Document segment
Although I have covered these points at length, attempting to correct some major misconceptions, most of this study is straightforward and simple. Many of the concepts are already understood and widely taught but as bit pieces rather than as the coherent whole so, as I see it, they are not sufficiently applied.

For example, everyone ‘knows’ that the greatest in the kingdom of God are to be servants, and many in the church are indeed servants and great in God’s sight, yet much in our church structures actively denies and militates against that. Even our words reveal the conflict. If leaders are to be servants in any more than name only, how can we have even considered describing their work in terms such as ‘ruling’ or ‘exercising authority’? These contradict the whole concept and meaning of servanthood. Something has to give way when these opposing thoughts are entertained and since we are much more familiar with the world in which we live, as well as much more easily tempted by power, it is the servant who goes and the king who remains.

This summary study is therefore an attempt to be more consistent in our Biblical understanding of how leadership should function in the kingdom of God:

(i) All leadership is defined and limited by ‘the way’. Any leader who seeks to lead outside of the way at that moment forfeits his right to be followed. Accordingly all leaders must always be willing to have their lead examined and corrected by anyone, even a child or a donkey, if it is wrong.

(ii) Leaders are explicitly commanded by Jesus to reject the way the world’s leaders function;  they are not to lead as lords but as servants. They are not to exercise authority over the people of God, authority being defined as ‘the right to enforce obedience’, since there is only one Lord in His kingdom and ‘the government is on His shoulders’. He has and retains all authority in heaven and on earth.

(iii) When Israel asked for a king, on top of the five other kinds of leadership God had already given them, they went too far and rejected God from being their king. Although He granted their request, He left them to suffer the natural consequences. We, the people of God today whether Jew or Gentile, are often repeating this mistake and suffering the spiritual consequences.

Aim of the exercise
Carry the study on servant leadership in the kingdom of God forward from its final sentence.

Entries

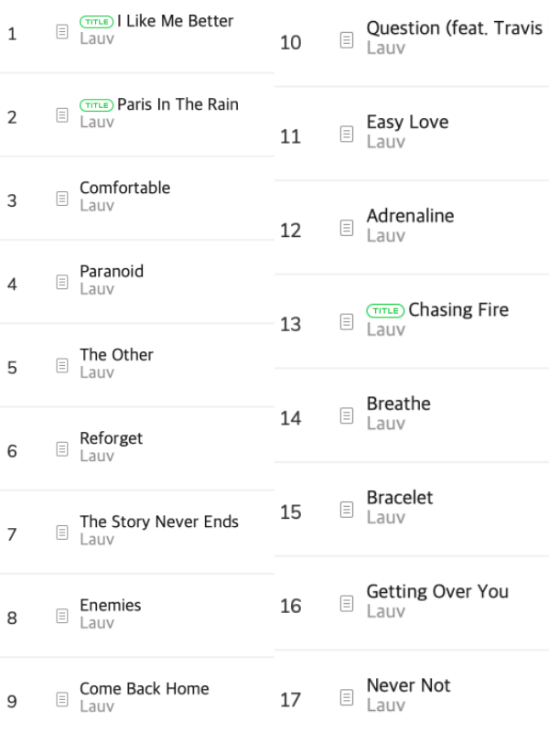Viewport: 549px width, 732px height.
Task: Click lyrics icon next to Bracelet
Action: coord(347,510)
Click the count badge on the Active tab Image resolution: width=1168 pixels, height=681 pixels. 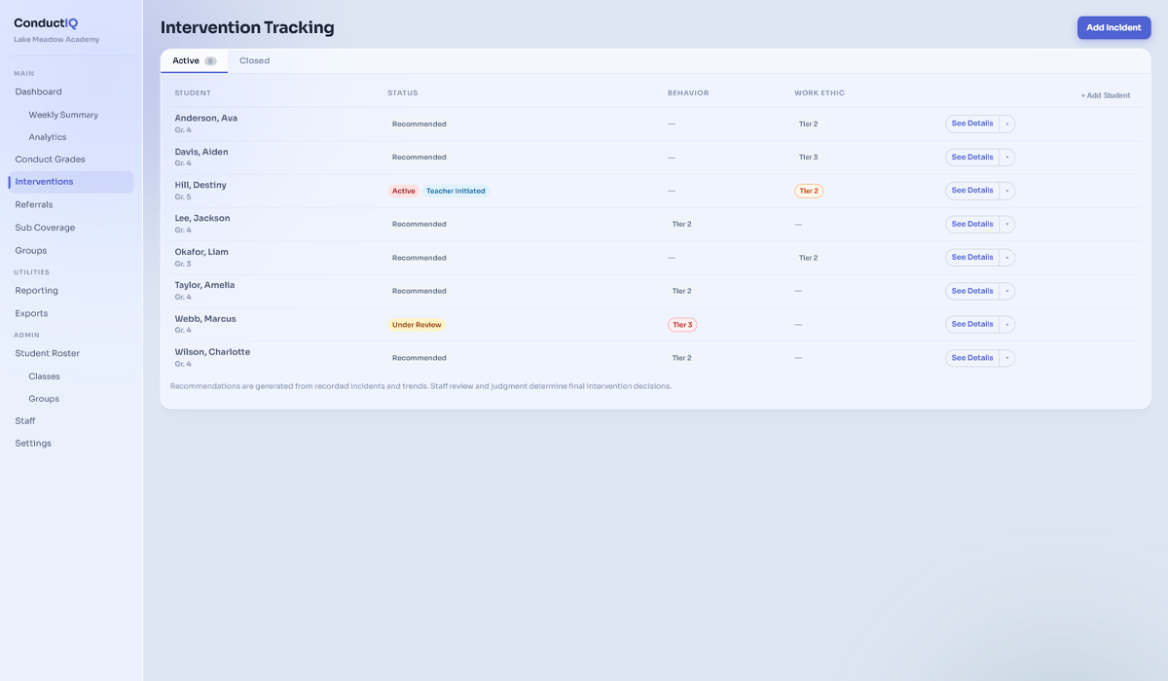click(210, 59)
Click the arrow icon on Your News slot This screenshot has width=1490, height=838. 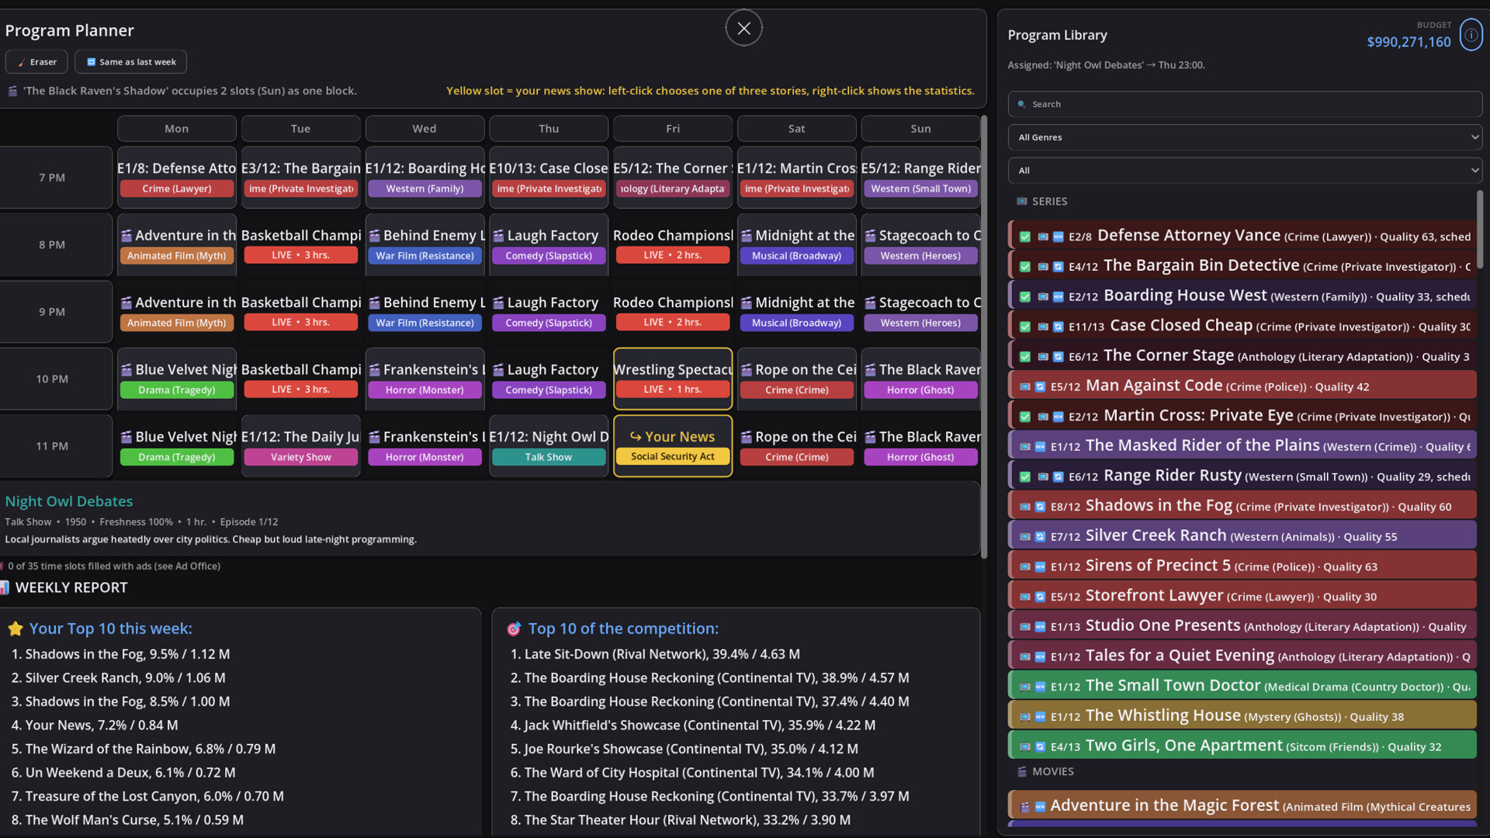(636, 437)
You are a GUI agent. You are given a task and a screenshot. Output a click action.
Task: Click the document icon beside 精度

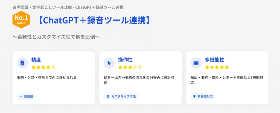tap(22, 63)
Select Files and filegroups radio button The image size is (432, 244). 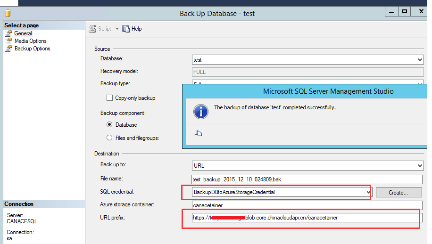click(x=110, y=138)
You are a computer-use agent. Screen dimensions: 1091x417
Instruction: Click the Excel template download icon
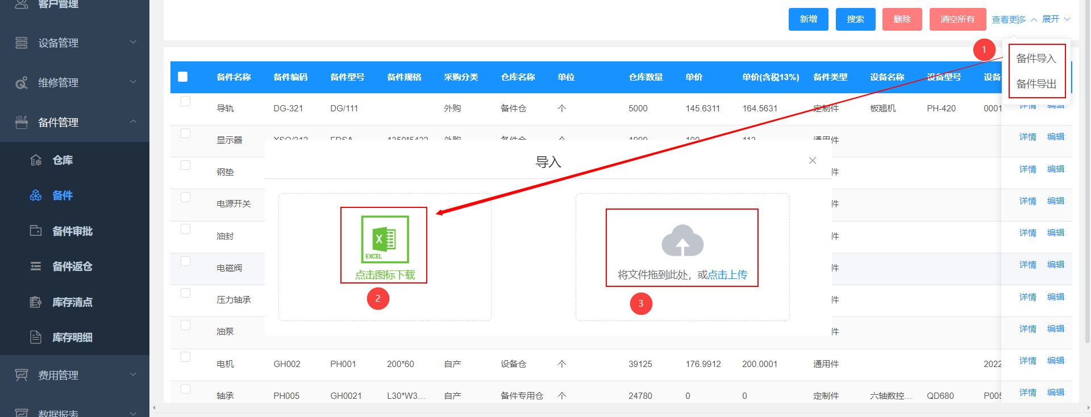385,239
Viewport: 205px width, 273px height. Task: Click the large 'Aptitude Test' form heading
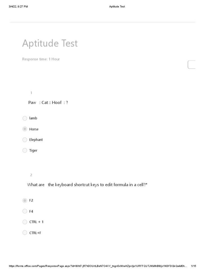tap(50, 43)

Response below
(iv) The apparent benefits of having a central, visible, authority figure, copying the natural order, not having to make hard decisions nor fight the battles, exist only in the natural realm and are all directly counter-productive to the ways and eternal purpose of God. The individual spirituality, growth, and transformation of all the saints are directly caused by God alone being our spiritual King and Father.

(v) The natural order has its temptations but we also have an enemy who is always seeking to replace Christ by the spirit of antichrist. We can actively help Satan, as Peter did, simply by setting our minds on the natural order rather on the will and kingdom of God.

(vi) Some verses which at first appear to contradict this understanding of leadership, after more careful examination, end up actually establishing it, as for example Heb 13:17, 1 Tim 5:17 and 1 Thess 5:12.  Other objections are answered in Appendix A.1

(vii) Leaders are to lead the saints in exactly the same way as believers are to lead unbelievers to faith, that is, by being witnesses to the truth, by persuasion, by being examples, and by being servants. This necessarily excludes being lords, coercion, and exercising authority over them.

(viii) This does not mean leaders are to become weaklings – look at Jesus cleansing the Temple, or John the Baptist confronting Herod and Herodias, or Stephen confronting the Sanhedrin, or Paul and Silas confronting the unjust magistrates in Philippi, or Peter addressing Ananias and Sapphira.

(ix) Even in the most awkward situations such as dealing with sin among the saints, i.e. in church discipline, leaders and saints are still to carefully avoid the use of authority as is evidenced by the plain words of Jesus.2

(x) The people of God are to be treated at all times in a manner worthy of their calling as kings and priests. Our leadership and structures, even the language and labels we apply, should be corrected until they are consistent with the eternal purpose of God.

Lastly, it is surely worth reflecting on Psalm 105:15:

“Do not touch My anointed ones, and do My prophets no harm.”

This verses is often quoted to protect Christian leaders from being spoken against or disagreed with, but when God spoke these words it was actually to protect His people from the leaders of the nations, as the preceding verses make plain:

… when they were only a few men in number, very few, and strangers in it [the land of Canaan]. And they wandered about from nation to nation, from one kingdom to another people. He permitted no man to oppress them, and He reproved kings for their sakes: “Do not touch My anointed ones, and do My prophets no harm”.3

God ‘permitted no man to oppress them and He reproved kings [of the surrounding Gentile nations] for their sakes’. Today every believer belongs to the ‘chosen race.. and holy nation’,4 is to be an ‘anointed one’, i.e. filled with the Holy Spirit,5 is to be a king and priest6 and is to prophesy.7

As leaders in the Kingdom, therefore, we must lead His ‘holy nation’ in a way that is utterly different to the way of the leaders of the nations, as God commands, lest we leaders touch His anointed ones and harm those through whom He wants to speak to reach the whole world. It may well be that we as leaders are needing to repent of our unbelief in holding to a low view of the people of God and a high view of ourselves.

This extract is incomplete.